I am not trying to be morbid, this is merely an observation and a comparison to something that we probably don’t usually pay attention to because we may be used to looking for harbour views.

I think that this road trip that I take everyday, in me and maybe in larger society creates an undertone. For me seeing these plaques all the time is a reminder, others may not even notice it, perhaps it adds another wrinkle to another person’s brow, but I can’t ignore them, to me they are like Wally’s striped shirt.

The undertone rumbles ever now and again, and in light of the latest events, I cannot extricate the one from the other. For me, Operation Summer Rains is not some ‘tit for tat’ response like it appears in the news: - ‘You kidnapped our soldier so we are going to retaliate and blow up your Prime Minisiter’s office’. It runs so much deeper into the heart of the streets I travel to work every day.

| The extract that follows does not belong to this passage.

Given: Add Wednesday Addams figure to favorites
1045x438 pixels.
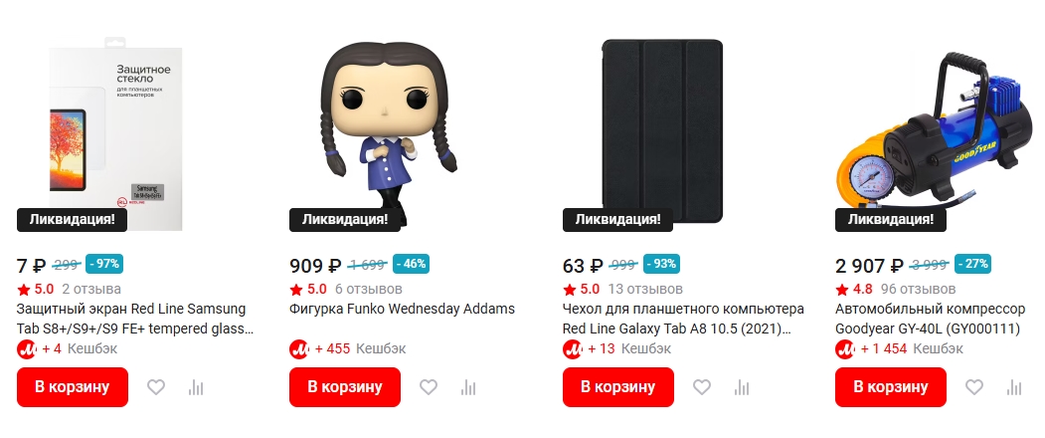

For me Israel is saying ‘Stop making graveyards of our main thoroughfares’. Israel does not need to bury another soldier because of the militant arm of Hamas and Islamic Jihad, they have buried enough. Israel disengaged from Gaza last year in an effort to make Peace, to give the Palestinian People a chance to govern themselves, even if that meant that we would still be supplying water, electricity and medical services when necessary . Since then Qassam rockets from Northern Gaza have been fired constantly into the nearby town of Sderot, there has been no move by the Palestinian People to reign in the people responsible for these attacks, making statements is not enough and frankly if you want to be independent then part is this is being responsible for the violence that your people are perpetrating.

Israel is more than capable of living side by side with other religions. Christians are more than welcome to Israel, they freely visit their sacred sites, celebrate their festivals and walk freely amongst Israeli’s. Arab’s who reside within Israel’s borders can and do the same, they are invited to participate in our parliament and are even members of the Knesset. They receive the same health care, they can walk the streets of Israel, shop in the same supermarket as me, and catch the same bus. This is not a sign of a country that oppresses, this is a sign of a democratic state.

To me a sign of a people that oppress is those who do not educate their children that they live on the border with a country which has a right to exist, and recognise its freedom. The freedom and democratic right, to catch a bus to work. Instead it breeds extremism and sends terrorists in to blow up innocent people.

At some point Israel has to put its foot down and say enough. We won’t tolerate any more. What choice do they have?

This is what I think about on the way to work when I see these plaques below, and I imagine the harbour views of Sydney on occasion. I wonder how many of you are imagining the streets of Jerusalem…so below are pictures to ponder.

(The first pic is meant to come last, but hey it's nearly 3am and I just figured out how to use flickr so cut me some slack, after the pics I have listed the dates of the attacks)

Cafe Hillel 9/9/03, Caffit: attempted attack 7/03/02, Bus 14 22/2/04, Shlomzion Hamalka 3/3/96, Ben Yehuda 2/12/01, Ben Yehuda 4/9/97.


Blogger Dot Co Dot Il said...

Superb post! Great to have you back.

10:56 PM  
Blogger Shmulik said...

What an excellent post. I just found your blog not that long ago. I completely agree with what you've said, particularly, "At some point Israel has to put its foot down and say enough. We won’t tolerate any more. What choice do they have?" This is the point that most critics of Israel out here in the diaspora simply don't understand.

6:48 AM  
Blogger ifyouwillit said...

My commute to work gives me an hour and a half of thinking time a day, and more often than not, all of us in the car get to talking politics, but one thing I am greatful for, is the chance to spend that time driving through the hills of the country on a daily basis, rather than being stuck on a tube under the streets of London.

The plaque marking the 22/2/04 bomb on the #14 stirs me when I pass it every day. That was the first time I was in Jerusalem, possibly the country, at the same time as a pigua.

No ferries here, but plenty to think about.